Prompt ->
Copy the lines of all the records below word for word, leaving out the pictures.
[START OF Data supplied]
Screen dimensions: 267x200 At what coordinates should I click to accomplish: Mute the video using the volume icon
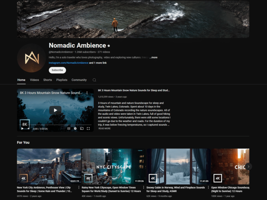[29, 128]
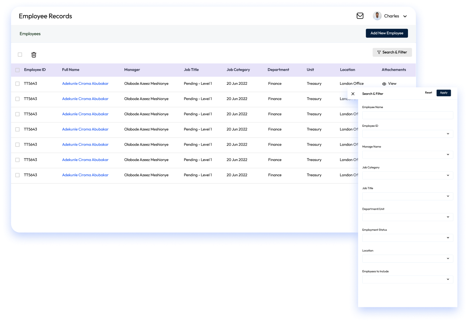Screen dimensions: 467x321
Task: Click Add New Employee button
Action: [387, 33]
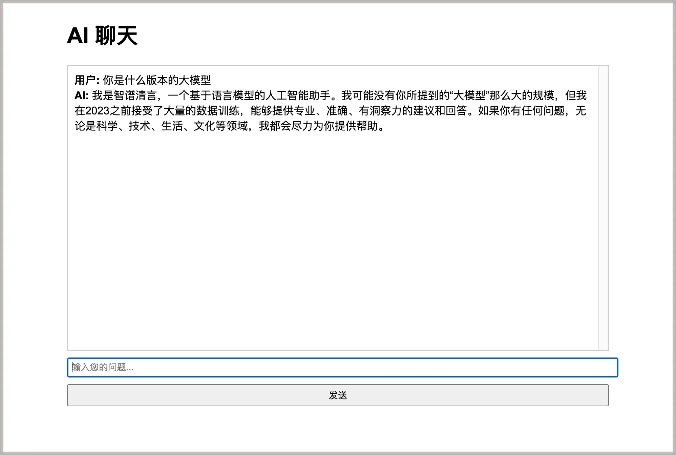This screenshot has height=455, width=676.
Task: Click the bold 用户: label
Action: click(x=87, y=80)

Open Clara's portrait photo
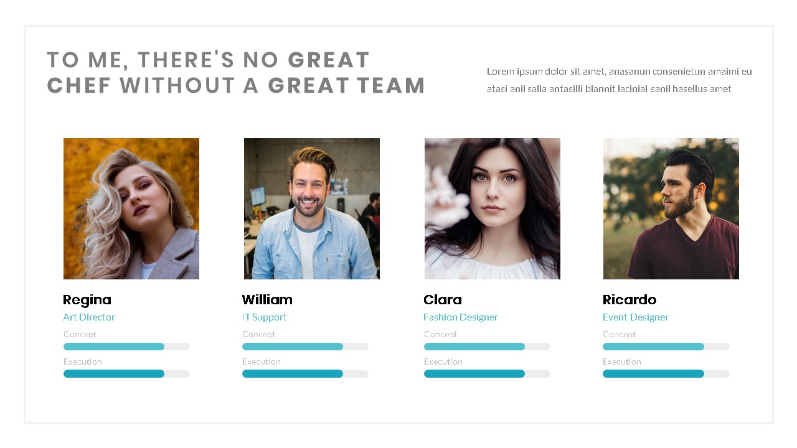(492, 208)
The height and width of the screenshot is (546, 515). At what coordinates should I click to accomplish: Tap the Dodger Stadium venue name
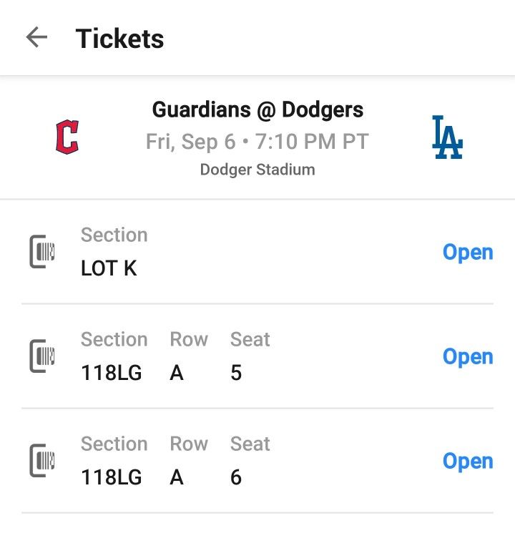[x=258, y=170]
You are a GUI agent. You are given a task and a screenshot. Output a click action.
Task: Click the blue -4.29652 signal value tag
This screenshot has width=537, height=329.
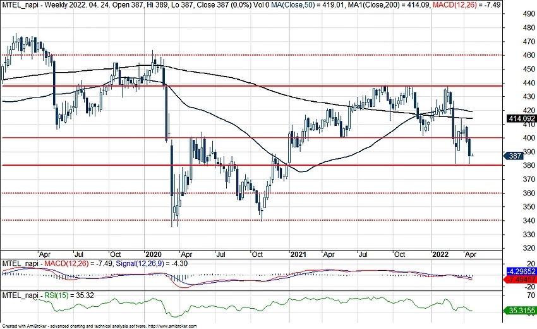coord(521,270)
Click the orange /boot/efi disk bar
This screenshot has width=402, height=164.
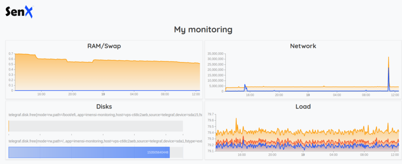(9, 126)
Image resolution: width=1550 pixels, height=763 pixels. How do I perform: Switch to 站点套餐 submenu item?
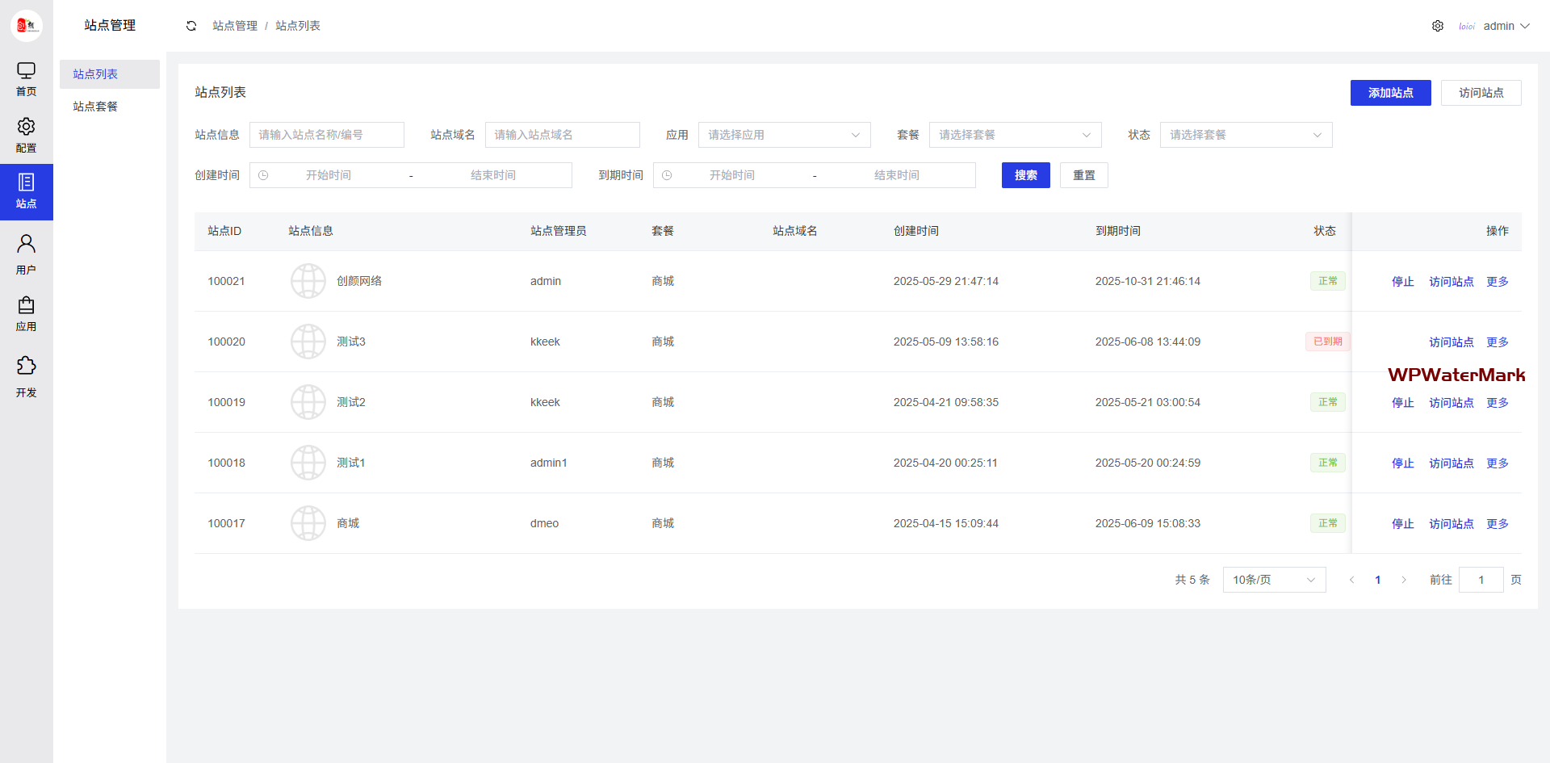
[END OF Data supplied]
Finished answer ->
Screen dimensions: 267x200 At what coordinates should I click to accomplish: Mute the video using the volume icon
[29, 128]
Screen dimensions: 467x321
Task: Click Add New Employee button
Action: [387, 33]
This screenshot has height=455, width=676.
Task: Click the bold 用户: label
Action: click(x=87, y=80)

Open Clara's portrait photo
(492, 208)
The height and width of the screenshot is (546, 515). At what coordinates should I click to accomplish: Tap the Dodger Stadium venue name
[x=258, y=170]
You are a GUI agent. You are given a task and a screenshot. Output a click action.
Task: Click the blue -4.29652 signal value tag
This screenshot has width=537, height=329.
coord(521,270)
Click the orange /boot/efi disk bar
This screenshot has width=402, height=164.
(9, 126)
Image resolution: width=1550 pixels, height=763 pixels. How do I perform: Switch to 站点套餐 submenu item?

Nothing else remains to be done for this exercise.